A peine arrivé chez moi, il glisse sa main sous ma jupe pour s’assurer que mon bijou anal garde bien l’entrée de ma grotte. Il exige que je le porte quelques heures avant son passage pour que ma chatte soit déjà ouverte et humide de désir. Il m’allonge sur mon lit en se servant de l’un de mes nombreux jouets que je laisse traîner sur ma commode pour m’exciter davantage.

On y trouve pèle mêle: vibro, gode, gode ceinture, plug gonflable et vibrant, plug urétral, spéculum, vacuum, fleshlight, pompe anale, électro stimulation, et quelques accessoires sado maso.

Après lui avoir fait l’amour dans toutes les positions, je m’apprête à m’endormir. En conservant ma lingerie coquine pour raviver ses pulsions fétichistes durant la nuit. Avec rouerie, je lui tourne le dos en pressant sa queue dans la raie de mes fesses pour qu’il ait envie de me prendre pendant mon sommeil.

Quelques heures plus tard, comme prévu, je sens sa main caresser la lisière de mes bas et se glisser entre mes cuisses… Heureuse de le voir tomber dans mon piège, je reste immobile pour lui faire croire que je suis endormie. Puis, il allume la lampe de chevet en me retournant sur le ventre. Profitant de la situation, il me trousse sans scrupule en jouant avec moi comme avec une poupée. Il plonge sa tête sous ma nuisette en explorant mon œillet avec sa langue.

Ses attouchements deviennent de plus en plus précis et je me mords les lèvres pour retenir mes gémissements. Je sens maintenant sa queue coulisser dans le sillon de mes fesses et son gland frapper à l’entrée de ma grotte. Faisant semblant d’avoir un sommeil agité, je l’aide en écartant les cuisses et en cambrant les reins pour qu’il me pénètre plus facilement.

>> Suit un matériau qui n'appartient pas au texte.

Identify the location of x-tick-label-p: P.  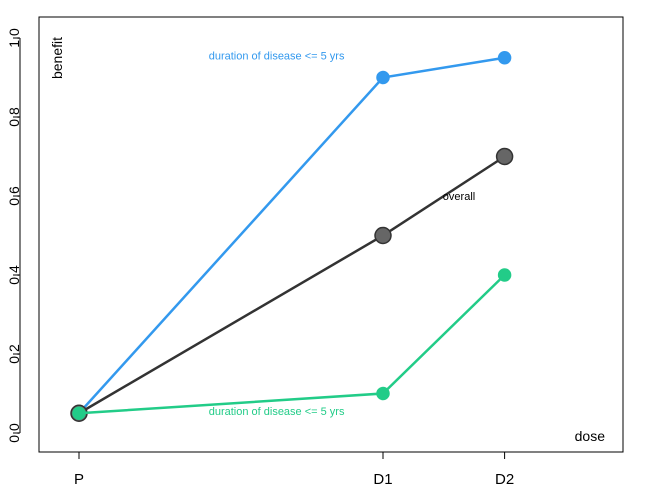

Il s’enfonce alors en moi de tout son poids en me basculant sur le côté pour aller et venir sans fatigue. Dans cette position, il peut me baiser longuement en retardant autant qu’il le souhaite son orgasme. Je me laisse alors bercer par les va et vient de sa queue… 

Le lendemain matin, je sais qu’il m’a violée plusieurs fois pendant la nuit car en me levant d’abondantes coulées de sève s’échappent de mes fesses en dessinant d’étranges arabesques blanchâtres sur mes bas. En passant devant la glace, je ne peux m’empêcher de sourire en voyant ma nuisette satinée imprégnée de larges auréoles à l’endroit de mes fesses témoignant de ses nombreux assauts durant mon sommeil.